Littérature étrangère

« Eve de ses décombres » d’Ananda Devi 2006


« Eve de ses décombres » d’Ananda Devi, Gallimard, 2006 Devi-Ananda-Eve-De-Ses-Decombres-Livre-422551130_ML

Lire un roman d’Ananda Devi c’est toujours accepter le risque d’un voyage douloureux en Humanité, dans ce qu’elle a d’horrible, de sordide, de monstrueux. Mais c’est aussi se laisser envouter par une langue incomparable, incroyablement poétique et puissante. On n’en sort jamais indemne, mais on s’en sent plus fort, plus riche.

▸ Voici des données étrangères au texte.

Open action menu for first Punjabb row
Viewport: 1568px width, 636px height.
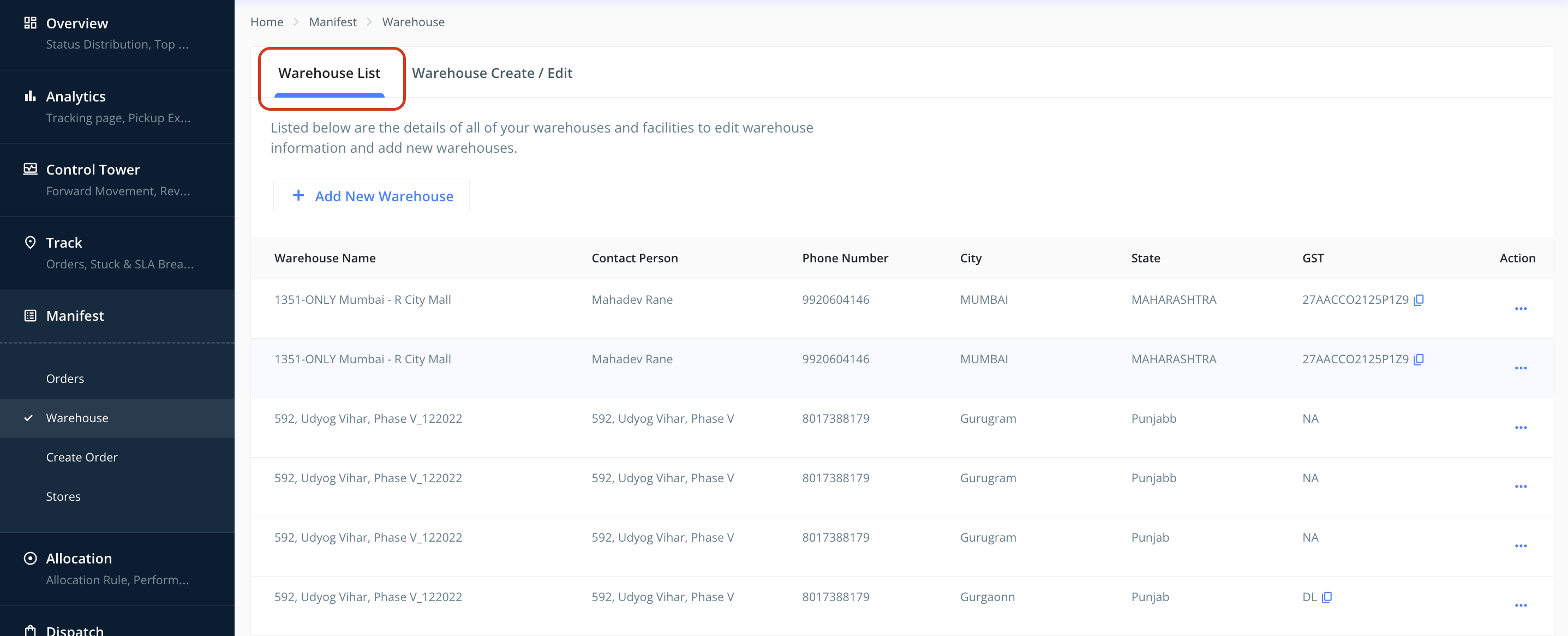coord(1520,427)
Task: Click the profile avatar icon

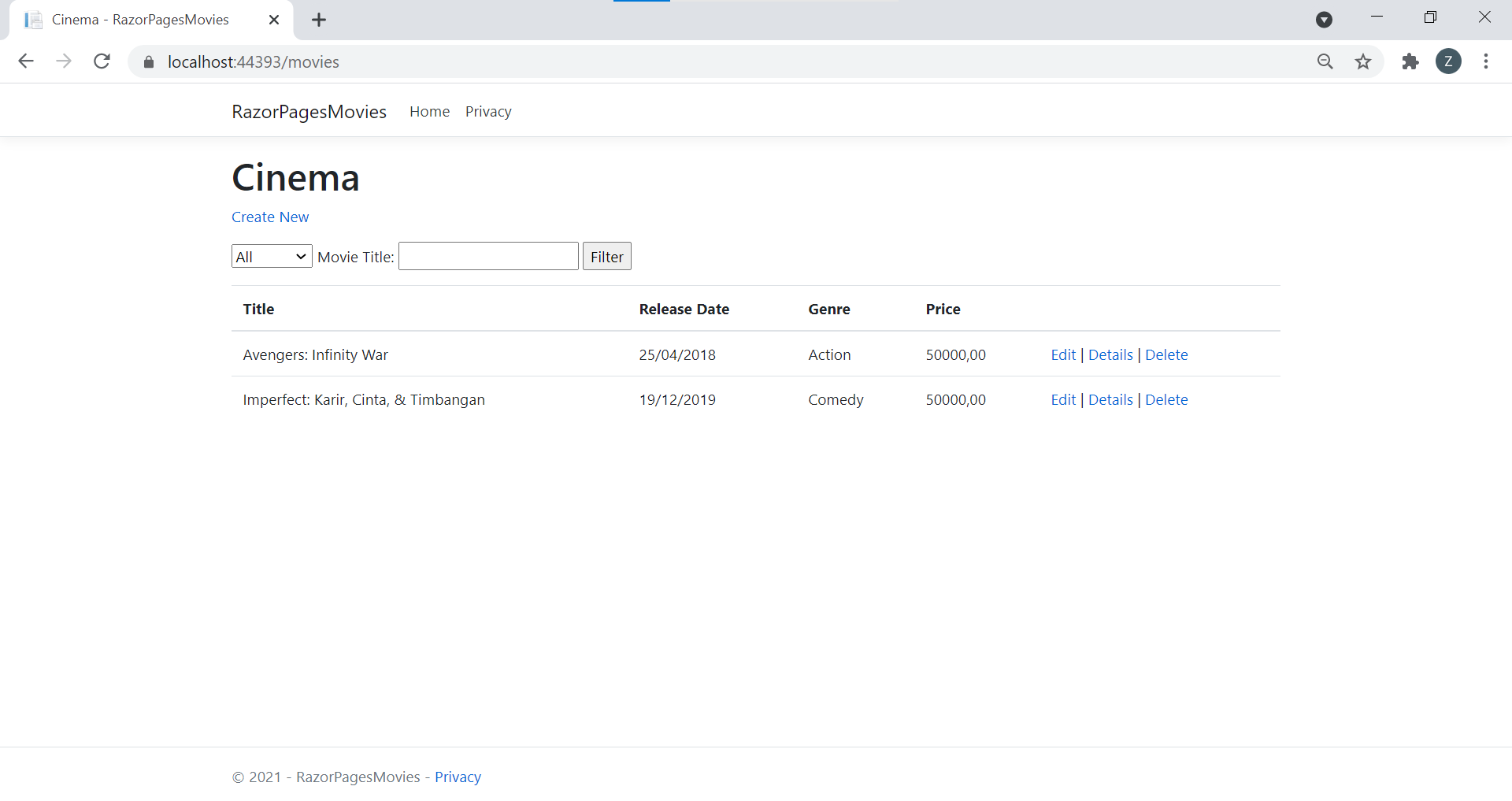Action: pos(1449,61)
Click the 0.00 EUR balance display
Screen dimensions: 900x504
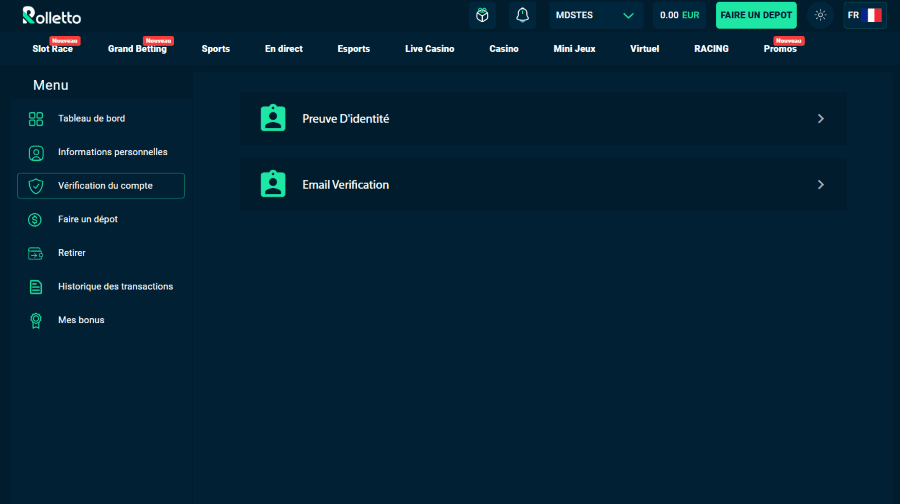coord(679,15)
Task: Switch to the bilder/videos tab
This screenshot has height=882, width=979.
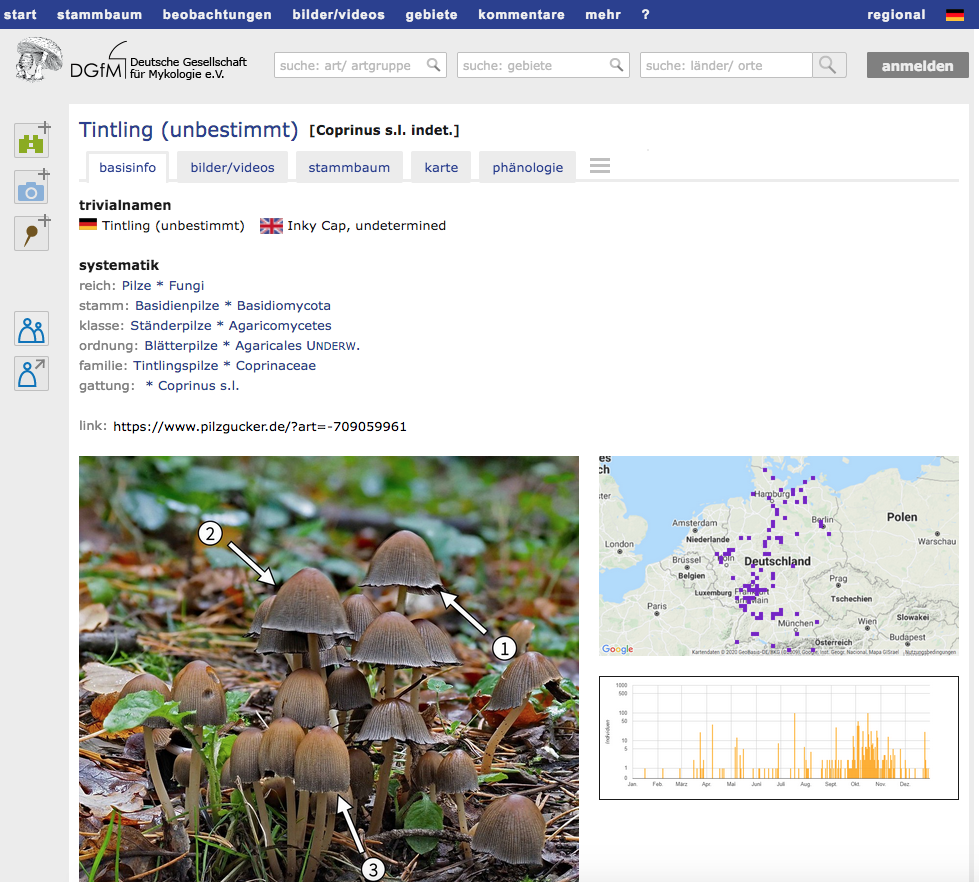Action: [x=232, y=167]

Ce roman court s’ouvre sur un préambule aussi douloureux que la démarche rapide mais claudicante de cette jeune femme, qui déambule une nuit dans les rues de Port-Louis. Est-ce une fuite ou le début d’un cheminement ? L’histoire nous laissera choisir. C’est une étape en tout cas : Eve aspire à devenir elle-même… « A chaque pas naît un monstre, pleinement formé. »
Eve, cette jeune fille maigrelette, est originaire de Troumaron, un faubourg (au sens étymologique du terme) de la capitale mauricienne où résident bien des déshérités, des accidentés de la vie. Dans son entourage proche, on compte Sadiq, Clélio et Savita auxquels Ananda Dévi donne tour à tour la parole. C’est un roman à quatre voix. Quatre points de vue sur un personnage : EVE.
Troumaron est « une sorte d’entonnoir », un lieu « où l’on recase les réfugiés des cyclones, où se déversent les eaux usées de tout le pays. ». Le chômage y règne, les mères sont privées d’emploi depuis la fermeture de l’usine. Les pères ne sont guère plus affairés et beaucoup fricotent avec l’alcool. Les adolescents, souvent livrés à eux mêmes, fréquentent vaguement l’école, se confrontent à un désœuvrement certain et cultivent surtout la violence. Entre leur dégoût pour le quartier et leur répugnance pour leurs conditions de vie, ils semblent finalement se révolter contre un dégoût d’eux-mêmes d’autant plus violent qu’il est parfaitement inconscient. La vacuité des adultes, laisse tout loisir aux garçons de mener leur guerre sans merci contre la gente féminine. Les filles, se débrouillent comme elles peuvent…
Sadiq, alias Sad, sort du lot. C’est « un réfugié de naissance » ; un être déchiré entre son besoin d’être reconnu par ses pairs, les gros durs du quartier, et son aspiration à un ailleurs et à la poésie. Il se distingue par son goût pour l’école, les mots et la poésie de Rimbaud, mais aussi par son amour inconditionnel pour Eve.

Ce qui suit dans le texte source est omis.